■ Data extract ■
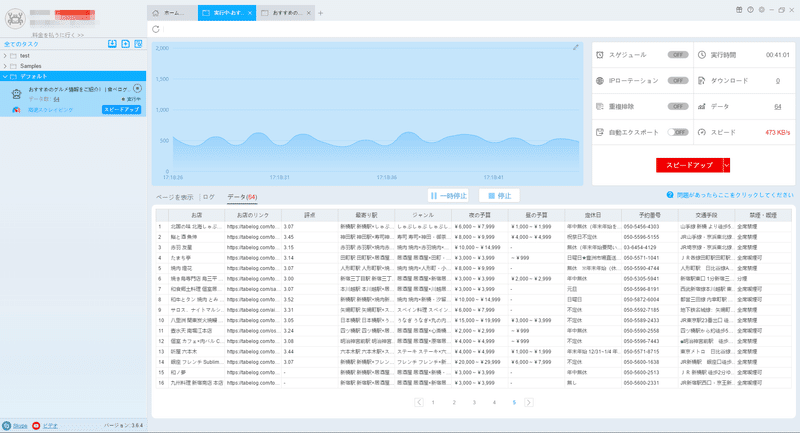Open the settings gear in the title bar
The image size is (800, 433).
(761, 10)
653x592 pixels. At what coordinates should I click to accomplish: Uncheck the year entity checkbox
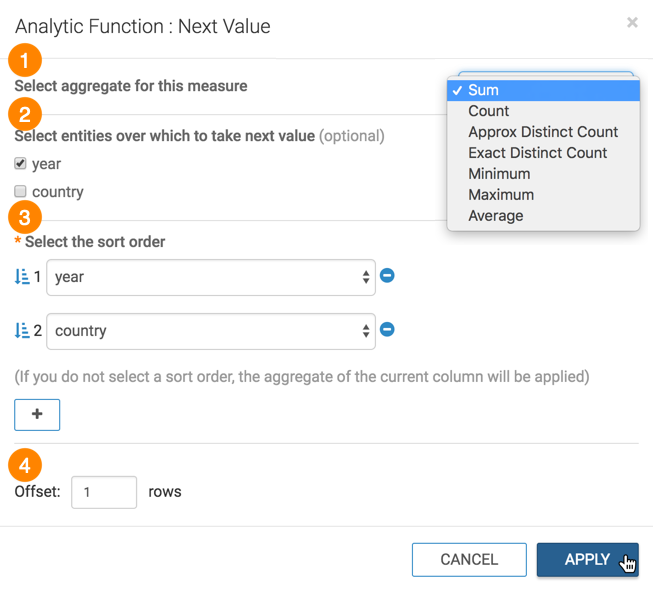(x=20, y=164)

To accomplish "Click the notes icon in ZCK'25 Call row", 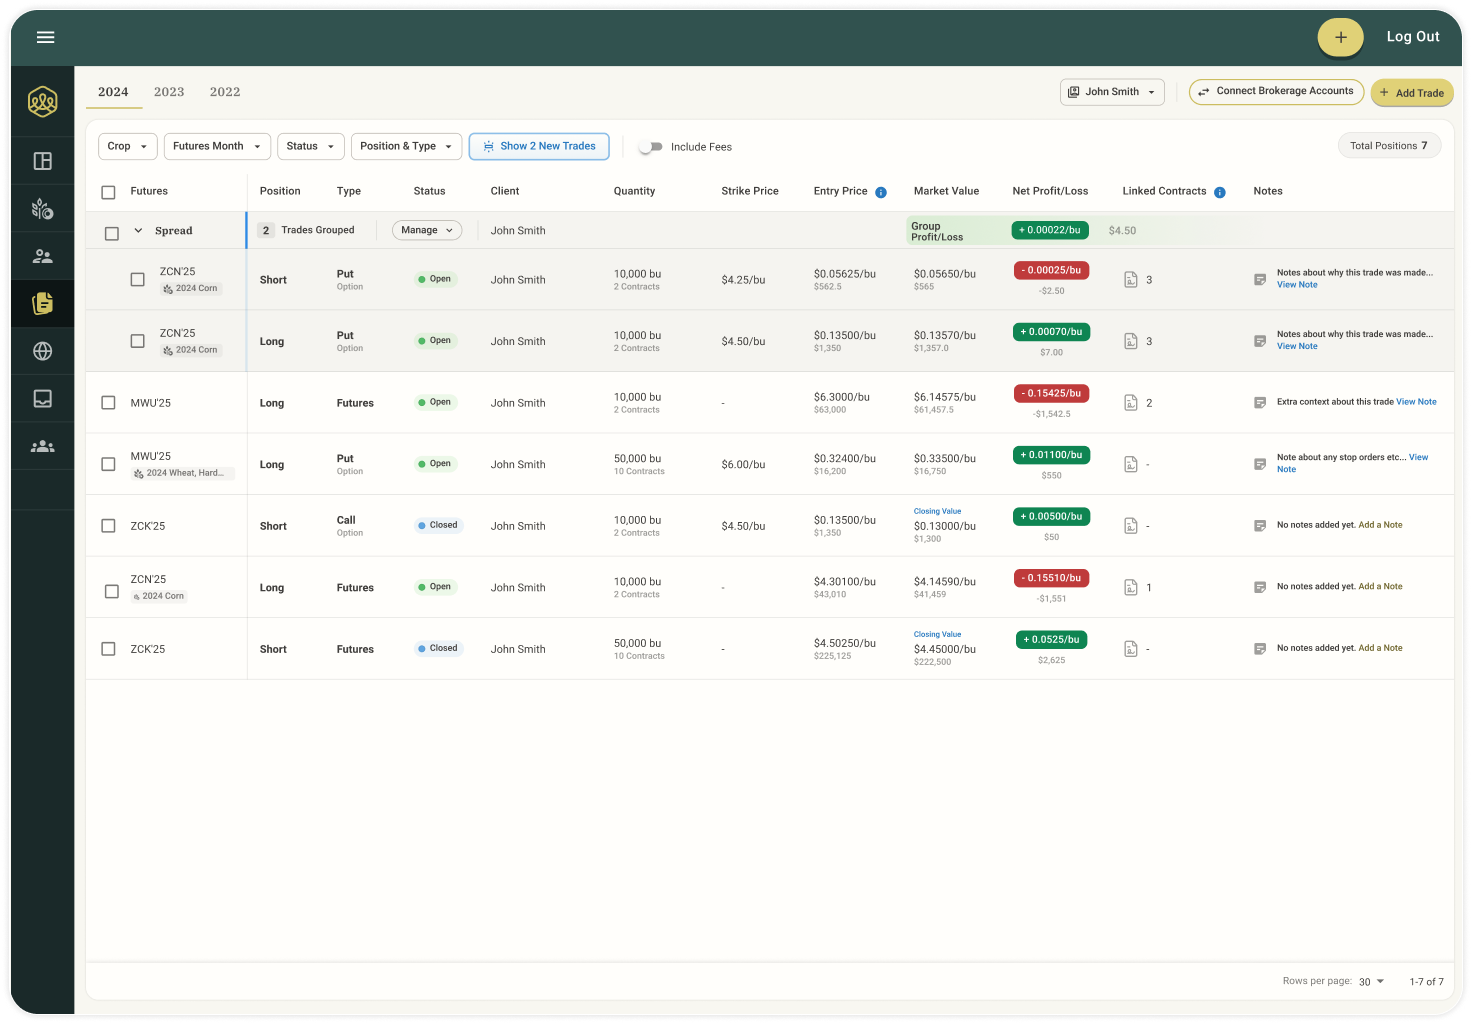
--
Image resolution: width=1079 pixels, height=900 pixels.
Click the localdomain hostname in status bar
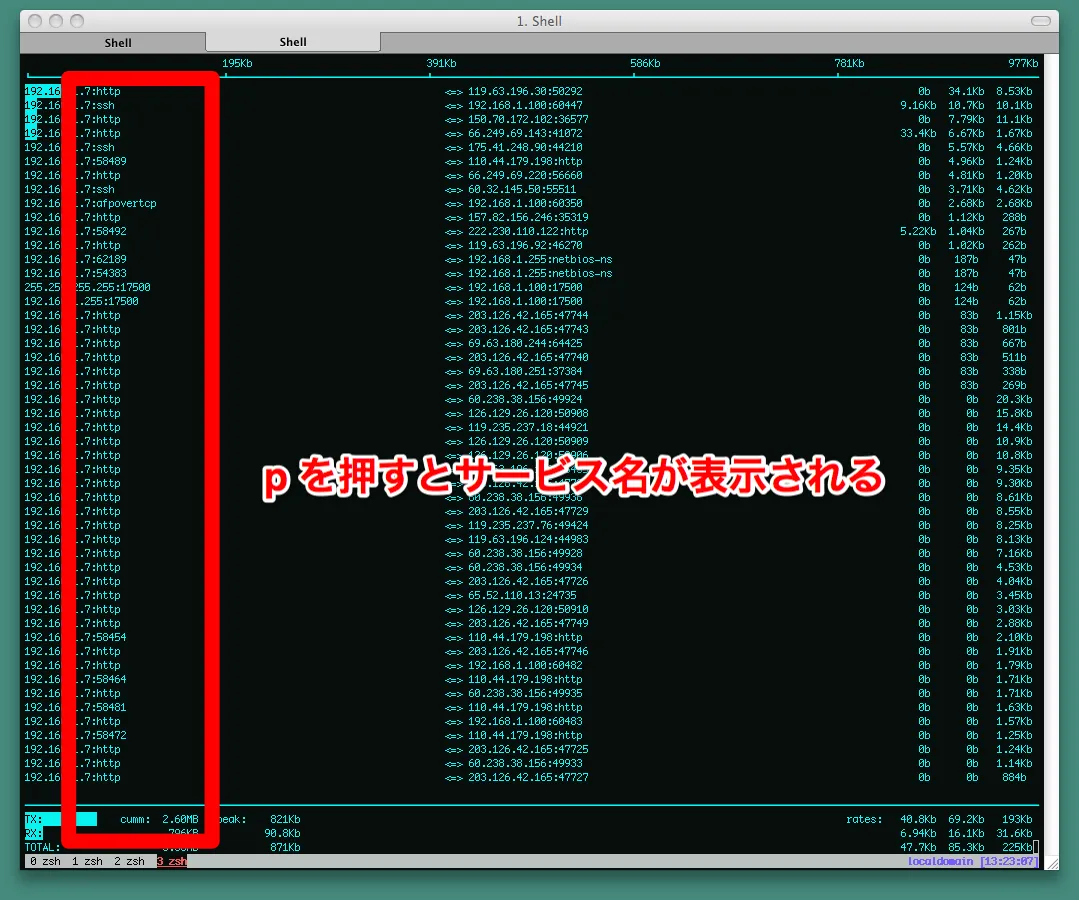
...
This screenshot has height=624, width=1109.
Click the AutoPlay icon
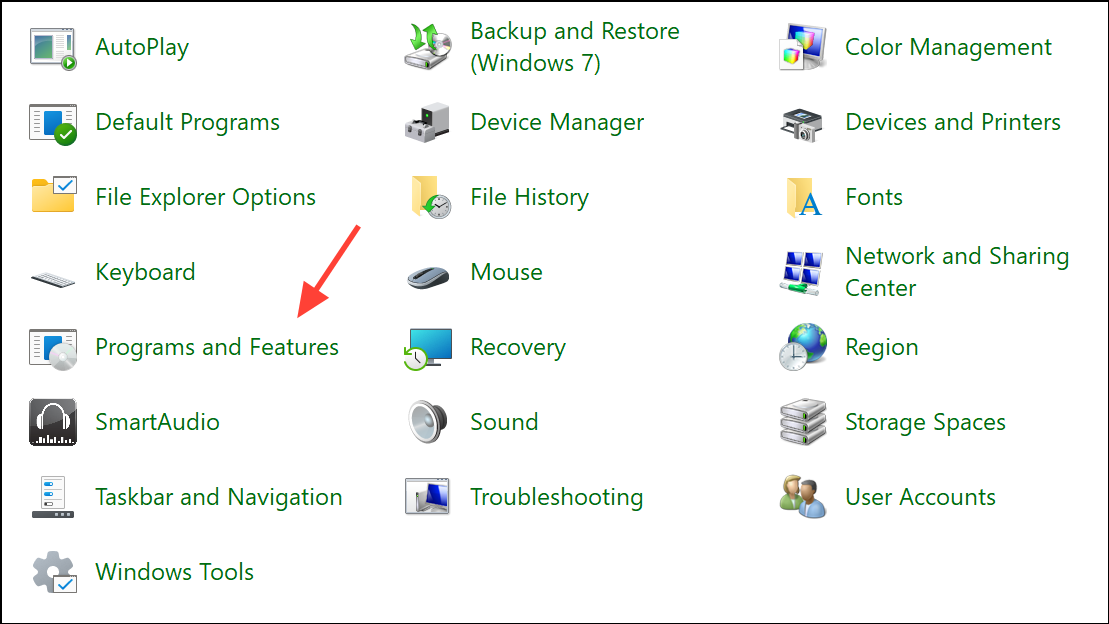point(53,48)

■ Assignment ■
Above are the records; from them, give again exactly the lines from the one containing "Image resolution: width=1079" to the one containing "Click the localdomain hostname in status bar", both lines included, and nothing more.

■ Output of the exercise ■
Image resolution: width=1079 pixels, height=900 pixels.
Click the localdomain hostname in status bar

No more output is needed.